体験の上に

心に響いた一節を紹介します。
ここに非常な水泳の名人がいるとする。そしてこの名人から、いかにすれば水泳が上達するかという講義をきくとする。仮に三年間、休まず怠らず、微に入り細にわたって懇切丁寧講義を受け、水泳の理を教えられ、泳ぎの心がけをきかされる。それでめでたく卒業のゆるしを得たとする。だがはたして、それだけで実際に直ちに泳ぎができるであろうか。(中略)講義をきくだけでは泳げないのである。
やはり実際に、この身体を水につけねばならない。そして涙のこぼれるような不覚の水も飲まねばならない。ときには、死ぬほどの思いもしなければならないであろう。

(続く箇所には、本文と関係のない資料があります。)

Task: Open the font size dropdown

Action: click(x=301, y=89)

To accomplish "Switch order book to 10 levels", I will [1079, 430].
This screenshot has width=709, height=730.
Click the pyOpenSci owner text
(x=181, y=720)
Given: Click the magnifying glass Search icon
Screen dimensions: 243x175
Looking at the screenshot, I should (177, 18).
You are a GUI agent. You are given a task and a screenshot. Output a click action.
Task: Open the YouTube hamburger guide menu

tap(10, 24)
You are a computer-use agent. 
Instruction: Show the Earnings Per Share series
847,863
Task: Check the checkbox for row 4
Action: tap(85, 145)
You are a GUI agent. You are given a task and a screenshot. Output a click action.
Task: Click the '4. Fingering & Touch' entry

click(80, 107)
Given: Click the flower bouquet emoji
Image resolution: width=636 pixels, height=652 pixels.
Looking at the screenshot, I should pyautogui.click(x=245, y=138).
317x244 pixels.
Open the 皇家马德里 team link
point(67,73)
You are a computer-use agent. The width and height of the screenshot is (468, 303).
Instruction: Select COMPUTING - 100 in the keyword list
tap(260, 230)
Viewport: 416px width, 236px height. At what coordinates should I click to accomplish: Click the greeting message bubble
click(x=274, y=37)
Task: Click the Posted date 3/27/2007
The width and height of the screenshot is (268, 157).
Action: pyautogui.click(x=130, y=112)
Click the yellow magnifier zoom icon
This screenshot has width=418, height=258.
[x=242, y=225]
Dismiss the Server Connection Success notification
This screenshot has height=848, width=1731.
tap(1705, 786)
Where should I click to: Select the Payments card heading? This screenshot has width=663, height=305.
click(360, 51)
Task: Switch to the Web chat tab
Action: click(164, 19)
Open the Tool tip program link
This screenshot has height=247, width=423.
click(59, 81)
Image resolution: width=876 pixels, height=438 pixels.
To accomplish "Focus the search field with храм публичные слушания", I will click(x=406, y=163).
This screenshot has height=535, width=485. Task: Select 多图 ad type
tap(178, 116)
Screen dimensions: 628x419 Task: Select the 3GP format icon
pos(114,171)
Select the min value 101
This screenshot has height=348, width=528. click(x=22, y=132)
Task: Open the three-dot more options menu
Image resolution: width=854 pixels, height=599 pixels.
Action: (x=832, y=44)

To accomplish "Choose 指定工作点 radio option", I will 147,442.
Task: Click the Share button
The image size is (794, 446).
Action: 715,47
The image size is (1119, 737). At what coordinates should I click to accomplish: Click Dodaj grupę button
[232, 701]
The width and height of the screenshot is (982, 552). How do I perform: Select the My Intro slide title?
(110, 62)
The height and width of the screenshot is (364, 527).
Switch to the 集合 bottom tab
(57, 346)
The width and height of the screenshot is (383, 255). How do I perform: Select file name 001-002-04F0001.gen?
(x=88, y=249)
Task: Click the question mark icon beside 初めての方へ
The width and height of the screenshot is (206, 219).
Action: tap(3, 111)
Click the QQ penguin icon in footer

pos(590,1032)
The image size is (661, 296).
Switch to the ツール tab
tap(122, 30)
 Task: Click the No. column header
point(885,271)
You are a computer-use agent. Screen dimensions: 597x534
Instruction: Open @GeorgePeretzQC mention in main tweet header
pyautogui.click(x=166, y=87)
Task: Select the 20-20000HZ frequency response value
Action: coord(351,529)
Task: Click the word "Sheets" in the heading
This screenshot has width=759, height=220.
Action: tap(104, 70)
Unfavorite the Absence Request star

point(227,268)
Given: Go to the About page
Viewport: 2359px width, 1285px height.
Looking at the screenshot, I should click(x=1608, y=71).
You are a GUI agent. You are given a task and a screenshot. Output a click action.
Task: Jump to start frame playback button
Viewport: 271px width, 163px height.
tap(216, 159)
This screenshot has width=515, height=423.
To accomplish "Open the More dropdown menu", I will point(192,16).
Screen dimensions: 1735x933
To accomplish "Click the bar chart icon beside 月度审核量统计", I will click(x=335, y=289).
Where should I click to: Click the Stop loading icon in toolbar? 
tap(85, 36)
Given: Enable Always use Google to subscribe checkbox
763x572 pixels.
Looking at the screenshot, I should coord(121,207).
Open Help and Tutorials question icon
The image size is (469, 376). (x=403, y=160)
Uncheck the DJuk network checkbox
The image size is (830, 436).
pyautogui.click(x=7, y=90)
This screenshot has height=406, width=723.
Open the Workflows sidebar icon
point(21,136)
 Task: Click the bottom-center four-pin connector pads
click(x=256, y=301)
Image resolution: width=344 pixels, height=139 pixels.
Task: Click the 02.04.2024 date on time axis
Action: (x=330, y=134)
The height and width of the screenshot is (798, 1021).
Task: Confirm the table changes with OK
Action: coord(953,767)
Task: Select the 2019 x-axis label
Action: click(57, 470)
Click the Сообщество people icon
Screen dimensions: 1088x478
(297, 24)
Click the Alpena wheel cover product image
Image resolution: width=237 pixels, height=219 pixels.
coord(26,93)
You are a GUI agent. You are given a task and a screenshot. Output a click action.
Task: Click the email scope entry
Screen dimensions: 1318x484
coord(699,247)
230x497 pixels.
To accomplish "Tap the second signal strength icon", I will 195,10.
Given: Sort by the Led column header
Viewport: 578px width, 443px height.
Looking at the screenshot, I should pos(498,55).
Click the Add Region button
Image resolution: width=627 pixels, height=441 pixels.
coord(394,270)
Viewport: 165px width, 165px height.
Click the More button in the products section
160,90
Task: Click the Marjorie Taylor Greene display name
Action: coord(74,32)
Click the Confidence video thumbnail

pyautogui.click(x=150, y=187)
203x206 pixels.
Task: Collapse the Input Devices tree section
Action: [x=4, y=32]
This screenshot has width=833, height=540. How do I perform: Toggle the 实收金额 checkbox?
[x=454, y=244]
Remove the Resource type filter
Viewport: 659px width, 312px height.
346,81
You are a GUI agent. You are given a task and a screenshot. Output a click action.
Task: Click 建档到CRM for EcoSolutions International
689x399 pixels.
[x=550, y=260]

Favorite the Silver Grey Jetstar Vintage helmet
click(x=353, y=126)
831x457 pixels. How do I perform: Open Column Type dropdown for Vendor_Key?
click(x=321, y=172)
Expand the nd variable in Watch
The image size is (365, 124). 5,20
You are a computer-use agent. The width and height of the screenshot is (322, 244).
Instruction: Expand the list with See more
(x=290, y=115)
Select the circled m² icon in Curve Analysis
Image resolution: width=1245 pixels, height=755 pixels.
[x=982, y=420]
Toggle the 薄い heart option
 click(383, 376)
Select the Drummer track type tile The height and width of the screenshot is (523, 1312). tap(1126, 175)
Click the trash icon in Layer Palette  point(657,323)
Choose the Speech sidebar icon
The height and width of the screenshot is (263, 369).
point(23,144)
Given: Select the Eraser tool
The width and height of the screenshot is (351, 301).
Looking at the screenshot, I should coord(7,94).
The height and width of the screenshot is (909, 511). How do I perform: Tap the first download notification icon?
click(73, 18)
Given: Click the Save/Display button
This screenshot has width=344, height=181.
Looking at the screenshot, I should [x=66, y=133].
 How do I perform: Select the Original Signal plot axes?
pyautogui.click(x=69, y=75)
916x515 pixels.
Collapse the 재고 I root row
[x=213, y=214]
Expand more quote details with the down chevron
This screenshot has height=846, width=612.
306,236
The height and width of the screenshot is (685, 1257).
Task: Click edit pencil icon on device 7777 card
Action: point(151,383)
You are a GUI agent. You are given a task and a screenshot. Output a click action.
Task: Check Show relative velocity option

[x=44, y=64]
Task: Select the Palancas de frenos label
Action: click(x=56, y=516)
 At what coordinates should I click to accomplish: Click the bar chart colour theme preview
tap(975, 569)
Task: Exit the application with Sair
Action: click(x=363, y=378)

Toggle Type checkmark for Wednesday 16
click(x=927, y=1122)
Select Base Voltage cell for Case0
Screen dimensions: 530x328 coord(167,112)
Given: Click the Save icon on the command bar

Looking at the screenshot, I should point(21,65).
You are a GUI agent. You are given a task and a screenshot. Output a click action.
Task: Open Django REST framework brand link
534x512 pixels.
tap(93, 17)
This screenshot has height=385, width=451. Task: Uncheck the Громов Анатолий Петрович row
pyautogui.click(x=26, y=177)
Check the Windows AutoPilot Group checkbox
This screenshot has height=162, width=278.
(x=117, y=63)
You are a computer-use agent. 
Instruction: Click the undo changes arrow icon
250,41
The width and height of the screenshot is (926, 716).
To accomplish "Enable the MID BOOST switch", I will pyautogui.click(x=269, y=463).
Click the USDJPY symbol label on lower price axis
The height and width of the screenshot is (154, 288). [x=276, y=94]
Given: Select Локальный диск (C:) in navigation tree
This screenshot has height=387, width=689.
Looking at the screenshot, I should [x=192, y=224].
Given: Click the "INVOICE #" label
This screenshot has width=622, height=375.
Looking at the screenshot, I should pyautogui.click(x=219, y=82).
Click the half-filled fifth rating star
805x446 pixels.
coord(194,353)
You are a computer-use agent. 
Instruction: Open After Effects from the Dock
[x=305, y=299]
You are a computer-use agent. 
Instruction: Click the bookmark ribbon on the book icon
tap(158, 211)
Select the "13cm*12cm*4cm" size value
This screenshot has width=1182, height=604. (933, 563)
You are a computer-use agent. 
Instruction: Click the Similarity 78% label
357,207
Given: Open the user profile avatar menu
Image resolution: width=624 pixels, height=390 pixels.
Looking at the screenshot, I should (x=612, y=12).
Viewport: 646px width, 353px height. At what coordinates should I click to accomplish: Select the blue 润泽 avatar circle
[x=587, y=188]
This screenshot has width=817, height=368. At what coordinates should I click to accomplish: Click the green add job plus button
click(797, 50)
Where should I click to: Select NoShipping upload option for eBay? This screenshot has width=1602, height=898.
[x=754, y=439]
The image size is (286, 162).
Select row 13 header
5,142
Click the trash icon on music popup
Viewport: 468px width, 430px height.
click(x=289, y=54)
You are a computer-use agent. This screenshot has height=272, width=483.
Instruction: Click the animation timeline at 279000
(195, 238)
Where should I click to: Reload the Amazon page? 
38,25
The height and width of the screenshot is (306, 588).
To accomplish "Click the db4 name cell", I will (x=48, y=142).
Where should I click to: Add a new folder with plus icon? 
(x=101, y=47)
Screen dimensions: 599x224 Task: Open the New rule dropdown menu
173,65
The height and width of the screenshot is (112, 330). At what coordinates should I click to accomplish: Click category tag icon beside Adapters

そうしてこそ水に浮けるし、泳ぎも身に付く。体験の尊さはここにあるわけである。
教えの手引きはこの体験の上に生かされて、はじめてその光を話す。単に教えをきくだけで、何事もなしうるような錯覚をつつしみたいと思う。
道を開く 松下幸之助
たくさんの情報があふれている現代、インプットの種には事欠かない。でも果たしてインプットだけでいいのだろうか、インプットしたものは、外に出して、アウトプットして初めて自分のものになる。本当に自分のものにしたいのであれば、得た知識を他人に教えることである。教えることを通じて、自分のものになり、教える過程で気づきを得、さらに深く学べるというものである。